-- TEXT UNDER STUDY --
Dillman describes the linkup as a bit of unexpected luck.
"There is only so much you can do internally. To make a
difference, you have to reach outside your own four walls,"
she says.
Both companies'
businesses could benefit from the initiative's success.
Intel sells chips that power prescription-writing hand-held
PCs as well as giant file servers. Wal-Mart, the
third-largest pharmacy chain, will soon have 60 "miniclinics"
dispensing basic health-care services, and it is rapidly
expanding the business.
Wal-Mart and
Intel also share a common enemy: benefit costs. Intel
figures its health-care spending will be as much as a fifth
of its research and development costs by 2009. Wal-Mart says
the costs for its 1.3 million U.S. employees, if unchecked,
will climb $1 billion annually for the next five years.
While health
care in the U.S. has remained paper-based and fragmented.
Danish hospitals, pharmacies and general practitioners
communicate via a secure, government-supplied network. Danes
can go online to book medical appointments, renew
prescriptions, view diagnoses and query their doctors.

-- DATA UNDER STUDY --

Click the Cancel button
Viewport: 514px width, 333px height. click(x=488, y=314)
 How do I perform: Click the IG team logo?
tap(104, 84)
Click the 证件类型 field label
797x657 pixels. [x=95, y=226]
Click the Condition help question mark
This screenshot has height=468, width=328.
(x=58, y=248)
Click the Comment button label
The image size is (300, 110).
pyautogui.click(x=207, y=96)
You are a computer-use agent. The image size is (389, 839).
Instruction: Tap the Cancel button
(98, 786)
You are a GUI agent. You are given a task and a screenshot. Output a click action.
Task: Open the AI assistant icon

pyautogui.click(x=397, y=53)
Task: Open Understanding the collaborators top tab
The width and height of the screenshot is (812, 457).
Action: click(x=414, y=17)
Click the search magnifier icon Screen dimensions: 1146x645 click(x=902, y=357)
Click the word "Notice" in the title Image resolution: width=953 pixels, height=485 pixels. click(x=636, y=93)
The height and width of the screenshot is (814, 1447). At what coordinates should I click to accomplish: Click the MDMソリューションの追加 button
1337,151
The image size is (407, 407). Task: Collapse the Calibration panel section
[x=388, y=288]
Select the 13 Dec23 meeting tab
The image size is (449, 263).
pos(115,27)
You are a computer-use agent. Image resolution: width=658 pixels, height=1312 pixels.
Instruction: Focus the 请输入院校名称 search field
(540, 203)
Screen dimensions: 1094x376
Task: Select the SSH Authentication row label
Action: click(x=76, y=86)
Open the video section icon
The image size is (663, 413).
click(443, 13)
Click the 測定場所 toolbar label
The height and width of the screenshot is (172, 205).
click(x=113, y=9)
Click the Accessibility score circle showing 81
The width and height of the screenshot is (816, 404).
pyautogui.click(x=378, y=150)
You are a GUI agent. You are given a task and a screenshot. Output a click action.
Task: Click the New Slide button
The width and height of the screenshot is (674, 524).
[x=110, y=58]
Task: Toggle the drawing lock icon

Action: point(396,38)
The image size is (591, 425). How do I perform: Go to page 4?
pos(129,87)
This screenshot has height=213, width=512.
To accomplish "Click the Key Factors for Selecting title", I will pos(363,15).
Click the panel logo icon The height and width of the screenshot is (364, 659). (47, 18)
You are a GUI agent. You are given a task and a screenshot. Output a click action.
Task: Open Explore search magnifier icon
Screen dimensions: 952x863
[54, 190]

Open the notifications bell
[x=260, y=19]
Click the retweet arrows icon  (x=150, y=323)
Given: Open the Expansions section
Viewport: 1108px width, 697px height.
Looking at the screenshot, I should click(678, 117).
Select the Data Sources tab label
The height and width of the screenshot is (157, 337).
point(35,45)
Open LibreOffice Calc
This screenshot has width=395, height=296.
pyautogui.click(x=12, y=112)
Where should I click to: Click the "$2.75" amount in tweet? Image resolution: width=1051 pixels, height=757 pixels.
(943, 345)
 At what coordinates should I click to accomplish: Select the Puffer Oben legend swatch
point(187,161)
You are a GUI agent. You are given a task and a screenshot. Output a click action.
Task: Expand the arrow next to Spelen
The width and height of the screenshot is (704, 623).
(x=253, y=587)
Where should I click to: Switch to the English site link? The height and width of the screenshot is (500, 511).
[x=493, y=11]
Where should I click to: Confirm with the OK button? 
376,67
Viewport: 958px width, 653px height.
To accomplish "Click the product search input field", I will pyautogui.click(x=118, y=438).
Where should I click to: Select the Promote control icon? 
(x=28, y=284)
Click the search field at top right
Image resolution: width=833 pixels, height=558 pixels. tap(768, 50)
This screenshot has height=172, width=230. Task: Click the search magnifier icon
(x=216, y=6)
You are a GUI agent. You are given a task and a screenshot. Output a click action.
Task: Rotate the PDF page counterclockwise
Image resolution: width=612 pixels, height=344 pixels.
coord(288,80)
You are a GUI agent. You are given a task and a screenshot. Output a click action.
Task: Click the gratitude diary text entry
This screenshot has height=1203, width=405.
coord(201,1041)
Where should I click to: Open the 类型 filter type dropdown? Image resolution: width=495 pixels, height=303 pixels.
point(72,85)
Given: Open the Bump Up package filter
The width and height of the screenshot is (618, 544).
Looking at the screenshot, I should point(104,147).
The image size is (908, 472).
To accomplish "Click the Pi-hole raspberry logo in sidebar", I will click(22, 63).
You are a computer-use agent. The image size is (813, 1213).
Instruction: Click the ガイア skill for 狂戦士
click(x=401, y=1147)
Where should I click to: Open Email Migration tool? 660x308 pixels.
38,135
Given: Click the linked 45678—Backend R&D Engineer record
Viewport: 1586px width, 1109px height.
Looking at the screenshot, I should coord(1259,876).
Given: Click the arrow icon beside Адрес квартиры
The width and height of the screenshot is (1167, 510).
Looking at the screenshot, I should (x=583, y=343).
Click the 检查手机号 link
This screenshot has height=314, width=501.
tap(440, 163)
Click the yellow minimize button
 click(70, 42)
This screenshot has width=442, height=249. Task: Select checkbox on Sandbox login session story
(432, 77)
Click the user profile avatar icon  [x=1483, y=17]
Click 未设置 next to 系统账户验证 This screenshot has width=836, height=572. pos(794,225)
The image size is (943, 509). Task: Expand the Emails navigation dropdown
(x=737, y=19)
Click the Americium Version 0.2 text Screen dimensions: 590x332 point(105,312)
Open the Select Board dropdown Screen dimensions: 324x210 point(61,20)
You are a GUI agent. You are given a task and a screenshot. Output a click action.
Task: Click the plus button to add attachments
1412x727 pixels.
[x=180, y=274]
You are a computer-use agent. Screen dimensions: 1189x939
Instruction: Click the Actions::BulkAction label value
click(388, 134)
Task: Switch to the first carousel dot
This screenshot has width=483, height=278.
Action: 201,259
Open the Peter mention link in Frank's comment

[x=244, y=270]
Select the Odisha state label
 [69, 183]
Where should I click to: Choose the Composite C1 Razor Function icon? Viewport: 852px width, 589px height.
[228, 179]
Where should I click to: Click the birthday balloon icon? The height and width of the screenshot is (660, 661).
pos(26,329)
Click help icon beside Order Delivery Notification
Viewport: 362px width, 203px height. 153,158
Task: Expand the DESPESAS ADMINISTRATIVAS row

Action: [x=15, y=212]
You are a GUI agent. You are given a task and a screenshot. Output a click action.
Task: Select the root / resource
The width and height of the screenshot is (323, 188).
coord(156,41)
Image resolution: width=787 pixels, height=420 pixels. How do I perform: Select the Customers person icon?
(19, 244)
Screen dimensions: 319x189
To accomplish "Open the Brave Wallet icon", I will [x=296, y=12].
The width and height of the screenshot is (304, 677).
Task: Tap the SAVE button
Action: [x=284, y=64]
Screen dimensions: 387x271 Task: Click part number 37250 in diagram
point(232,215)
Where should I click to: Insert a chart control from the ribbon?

-- INSTRUCTIONS --
• 1. From the passage on Intel and Wal-Mart, reproduce word for word the part that opens with the words containing "Dillman describes the" and closes with "expanding the business.".
• 2. According to the passage on Intel and Wal-Mart, how many "miniclinics" will Wal-Mart soon have?
• 3. List everything the passage on Intel and Wal-Mart says Danes can go online to do.

-- ANSWERS PROVIDED --
• 1.
Dillman describes the linkup as a bit of unexpected luck.
"There is only so much you can do internally. To make a
difference, you have to reach outside your own four walls,"
she says.
Both companies'
businesses could benefit from the initiative's success.
Intel sells chips that power prescription-writing hand-held
PCs as well as giant file servers. Wal-Mart, the
third-largest pharmacy chain, will soon have 60 "miniclinics"
dispensing basic health-care services, and it is rapidly
expanding the business.

• 2. 60

• 3.
- Book medical appointments
- Renew prescriptions
- View diagnoses
- Query their doctors